Tuesday, 23 July 2013

It's a . . .Woman



Congratulations to Kate and William on the birth of their new baby boy; a day old child already wealthier than or you may ever hope to be.  I don’t begrudge the most likeable segment of the royals their new found happiness, I’m delighted for any couple who have been lucky enough to have a child and have no doubt they’ll be lovely parents. However, you'll have to forgive me for being yet another tax payer watching their money pay for another fanciful occasion which could have been paid for privately. Furthermore, let us not forget in all the hype the many children born on the same day who we won’t be celebrating the birth of en masse, let us not lose sight of the 100,000 children in Northern Ireland currently living in poverty. Not one of these things is going to make the news now that Ms Middleton has done the unimaginable and secured a bloodline. Stop the press, a woman of childbearing age has given birth after 9 months of pregnancy. Each month lasted approximately 4 weeks.


 The birth of this child bears as much relevance to current society as the storyline to Game of Thrones. Society’s obsession with this child is certainly as medieval as the series setting. Ever since the 2011 wedding, the media have been restraining themselves from climbing inside the Duchess to check if she is pregnant and rallying the troops through the red-tops to get everyone to join in the same fervour. Here we have an intelligent woman reduced to A) Princess Bride and now B) Doting Mummy. She may end all personal aims now, her key life goals have been completed; what more could a woman want than a ball gown, a prince and a sparkly ring? Only a baby to make the item a family. Are we really so dated? This rings of little more than the obsession England garnered for the many wives of Henry VIII; each one their life value weighed upon their breeding ability. Like a farmyard animal. 

On a side note, it should be worth noting that recent studies show Henry to have been a likely sufferer of Kell’s disease- an illness which would have made his wives able to carry one child to full term but any others would be likely to die either before birth or shortly afterwards. A theory which matches well to the pregnancies of each of his wives and his later physical deterioration with correlating symptoms. Of course no-one would possibly have considered the issue lay with his biological make-up and each wife became reduced to a disposable body.

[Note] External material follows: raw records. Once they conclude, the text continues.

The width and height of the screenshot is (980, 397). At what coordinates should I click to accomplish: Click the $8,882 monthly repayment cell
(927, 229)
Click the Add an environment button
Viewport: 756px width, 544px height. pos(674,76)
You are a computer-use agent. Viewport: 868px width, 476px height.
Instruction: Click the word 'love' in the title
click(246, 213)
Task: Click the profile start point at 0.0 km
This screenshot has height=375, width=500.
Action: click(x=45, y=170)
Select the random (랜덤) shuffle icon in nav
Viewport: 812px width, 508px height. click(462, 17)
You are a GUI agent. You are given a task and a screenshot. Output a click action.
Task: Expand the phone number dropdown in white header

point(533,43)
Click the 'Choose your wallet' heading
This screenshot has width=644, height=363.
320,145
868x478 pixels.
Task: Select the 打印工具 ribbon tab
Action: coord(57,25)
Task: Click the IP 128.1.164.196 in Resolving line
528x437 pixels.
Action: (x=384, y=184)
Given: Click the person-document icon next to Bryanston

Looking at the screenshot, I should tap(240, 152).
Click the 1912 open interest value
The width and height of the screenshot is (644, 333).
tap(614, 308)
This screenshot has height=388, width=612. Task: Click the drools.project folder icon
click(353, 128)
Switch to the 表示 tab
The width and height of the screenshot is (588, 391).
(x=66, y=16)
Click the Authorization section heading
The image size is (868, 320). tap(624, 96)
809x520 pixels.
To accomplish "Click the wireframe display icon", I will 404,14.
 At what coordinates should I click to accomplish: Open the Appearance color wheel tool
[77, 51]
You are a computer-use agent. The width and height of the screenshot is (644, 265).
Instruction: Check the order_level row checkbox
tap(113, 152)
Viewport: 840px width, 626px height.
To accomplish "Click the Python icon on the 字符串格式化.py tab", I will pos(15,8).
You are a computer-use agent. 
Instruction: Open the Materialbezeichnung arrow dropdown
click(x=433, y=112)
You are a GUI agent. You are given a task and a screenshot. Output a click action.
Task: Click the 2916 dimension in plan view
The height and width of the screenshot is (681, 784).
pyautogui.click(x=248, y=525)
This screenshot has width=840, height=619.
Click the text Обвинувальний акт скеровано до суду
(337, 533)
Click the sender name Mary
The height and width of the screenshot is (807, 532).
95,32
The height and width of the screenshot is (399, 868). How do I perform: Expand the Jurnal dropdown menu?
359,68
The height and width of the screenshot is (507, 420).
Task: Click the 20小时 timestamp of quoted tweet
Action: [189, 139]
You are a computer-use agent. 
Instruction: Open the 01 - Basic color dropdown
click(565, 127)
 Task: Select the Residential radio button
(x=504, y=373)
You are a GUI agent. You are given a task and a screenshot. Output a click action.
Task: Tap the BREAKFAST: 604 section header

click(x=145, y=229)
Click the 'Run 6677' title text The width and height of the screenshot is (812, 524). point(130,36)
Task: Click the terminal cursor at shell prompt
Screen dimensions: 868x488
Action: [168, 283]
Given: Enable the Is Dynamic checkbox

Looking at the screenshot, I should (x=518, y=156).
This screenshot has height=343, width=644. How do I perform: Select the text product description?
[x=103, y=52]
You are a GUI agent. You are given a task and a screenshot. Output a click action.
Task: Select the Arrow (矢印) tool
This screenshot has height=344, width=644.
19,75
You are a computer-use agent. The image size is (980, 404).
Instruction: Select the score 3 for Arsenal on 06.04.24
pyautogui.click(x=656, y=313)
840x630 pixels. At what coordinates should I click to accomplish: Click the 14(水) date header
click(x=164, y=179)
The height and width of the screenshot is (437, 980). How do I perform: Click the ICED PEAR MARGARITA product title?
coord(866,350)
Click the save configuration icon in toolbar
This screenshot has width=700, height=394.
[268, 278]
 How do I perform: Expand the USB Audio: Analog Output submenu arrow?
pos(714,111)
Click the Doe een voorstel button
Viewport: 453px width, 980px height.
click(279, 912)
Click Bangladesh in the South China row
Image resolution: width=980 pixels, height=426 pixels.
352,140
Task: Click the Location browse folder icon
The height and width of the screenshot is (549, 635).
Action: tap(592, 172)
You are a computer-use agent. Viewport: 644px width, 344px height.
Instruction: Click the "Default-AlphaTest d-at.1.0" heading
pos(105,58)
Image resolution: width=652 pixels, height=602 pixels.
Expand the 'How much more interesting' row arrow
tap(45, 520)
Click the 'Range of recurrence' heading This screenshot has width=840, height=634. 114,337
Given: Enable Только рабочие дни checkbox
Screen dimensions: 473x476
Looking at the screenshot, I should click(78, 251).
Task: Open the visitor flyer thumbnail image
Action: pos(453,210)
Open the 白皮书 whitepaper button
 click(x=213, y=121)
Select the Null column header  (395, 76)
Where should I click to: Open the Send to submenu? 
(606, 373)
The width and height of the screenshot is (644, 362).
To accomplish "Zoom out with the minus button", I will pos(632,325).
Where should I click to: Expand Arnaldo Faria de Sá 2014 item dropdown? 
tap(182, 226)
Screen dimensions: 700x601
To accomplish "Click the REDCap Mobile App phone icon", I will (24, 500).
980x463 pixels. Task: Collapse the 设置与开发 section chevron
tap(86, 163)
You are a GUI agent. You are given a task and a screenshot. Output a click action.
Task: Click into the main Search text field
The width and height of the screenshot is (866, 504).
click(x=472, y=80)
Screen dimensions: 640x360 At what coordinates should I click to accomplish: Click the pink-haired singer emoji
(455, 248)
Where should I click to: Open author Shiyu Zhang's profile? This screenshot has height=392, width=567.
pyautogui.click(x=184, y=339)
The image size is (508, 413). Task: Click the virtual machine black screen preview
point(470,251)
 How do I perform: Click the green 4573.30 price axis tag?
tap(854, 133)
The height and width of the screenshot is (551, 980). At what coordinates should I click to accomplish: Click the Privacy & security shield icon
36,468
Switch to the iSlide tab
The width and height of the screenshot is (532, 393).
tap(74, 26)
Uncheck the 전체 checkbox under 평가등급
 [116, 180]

Times have changed in many ways since the Tudor reign, particularly for women, and yet here we are still with all night campers enjoying lying on the pavement awaiting news of a birth and the succession of an outdated Royal lineage.  We have still knocked Kate’s personality out of our minds replacing her with ‘Womb Middleton: Britain’s dream of future’. Had she and her husband decided against having children the world would be aghast, surely women cannot live happy lives without giving birth? Let me state, I love children, I am not of the camp who believe that having children means a woman’s life is over. Someday I hope to be a mother myself but that is not all that I will be, and certainly not all that I will be defined by. This week I await the birth of one of my best friend’s first child; she will still be a women with two honours degrees and a passion for Star Wars. Despite the rumours and misheld belief, giving birth will not diminish the importance of her intellect or personality- similarly neither would a life without giving birth, as is the route of life many other women go on. 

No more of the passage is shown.